A discounted cash flow (DCF) model values a business using the present value of free cash flows that the business is expected to generate over a forecast period, and beyond that through a terminal value. Free cash flow to the firm (FCFF) is typically calculated as net operating profit after tax (NOPAT), plus depreciation and amortisation, less net increase in working capital and capital expenditure (capex).
The ongoing build-out of AI infrastructure has led companies competing in this area to sharply increase their annual capex outlay. This dynamic has been particularly visible among hyperscaler businesses such as Amazon and Alphabet. Whilst this isn’t necessarily a bad thing, it does create problems when attempting to value such businesses with a DCF.
The key challenge is that a business can remain profitable at the NOPAT level whilst generating little or negative FCFF where capital expenditure is sufficiently high. In this situation, a DCF becomes especially sensitive to assumptions about how long elevated investment persists and the returns it ultimately generates.

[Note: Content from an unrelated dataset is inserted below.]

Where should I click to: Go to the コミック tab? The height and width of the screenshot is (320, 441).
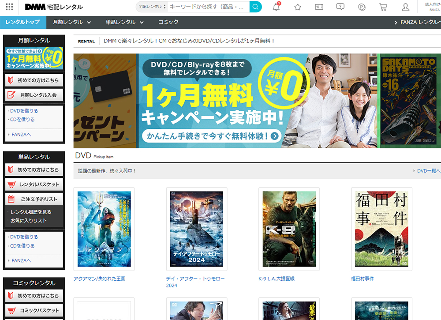[168, 22]
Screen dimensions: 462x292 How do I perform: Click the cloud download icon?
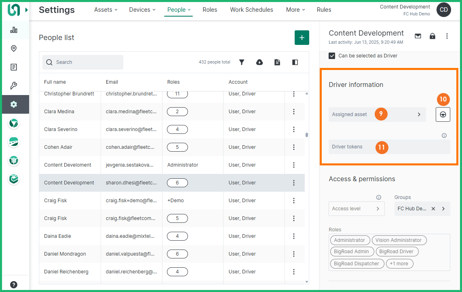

For AI-related capex spending, the key consideration is at what point investment translates into future FCFF generating capacity. This is particularly important for terminal value – usually the largest proportion of a DCF’s value. A perpetual terminal value cannot sensibly be based on indefinitely negative FCFF. The model must therefore assume that free cash flow generation normalises to a sustainable level in or before the terminal year. The further that normalisation is pushed into the future, the more valuation depends on uncertain long-term assumptions rather than cash flows visible today.